Die Übernahme der F&N-Mehrheit ist das Ergebnis eines sechsmonatigen Tauziehens vor allem mit Konkurrent Overseas Union Enterprise (OUE). Der in Indonesien ansässige Konzern hat es fast geschafft, Charoen ans Limit zu bringen. ThaiBev allein konnte keine weiteren Schulden mehr aufnehmen, weshalb mit »TCC Assets« ein weiteres Unternehmen der Muttergesellschaft zur Unterstützung einsprang. In trockenen Tüchern war alles schließlich, als der japanische Getränkemulti Kirin seinen knapp 15 Prozent großen Anteil an F&N Ende Januar den Thais verkaufte.

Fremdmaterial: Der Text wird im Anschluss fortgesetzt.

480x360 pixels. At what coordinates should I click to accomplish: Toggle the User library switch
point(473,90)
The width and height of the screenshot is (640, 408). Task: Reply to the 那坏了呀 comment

Fraser and Neave hat in Singapur, das sich wegen seiner Wirtschaftsstärke mittlerweile als der sogenannten ersten Welt zugehörig empfindet, eine starke Stellung bei Softdrinks, Fruchtsäften und mit einer eigenen Mineralwassermarke. Zum Konzern gehören neben dem Getränke- und Nahrungsgütersektor aber auch Verlage für Kinder- und Schulbücher sowie ein ausgedehnter Immobilienbereich. Umgerechnet knapp achteinhalb Milliarden Euro wird Charoen der Übernahmepoker am Ende gekostet haben, doch damit hat sich ein bisher wenig bekannter Thai-Milliardär zum wichtigen »Regional player« in Südostasien und im asiatisch-pazifischen Raum gemacht. Der Bier-Elefant hat ein weitaus größeres Terrain erobert.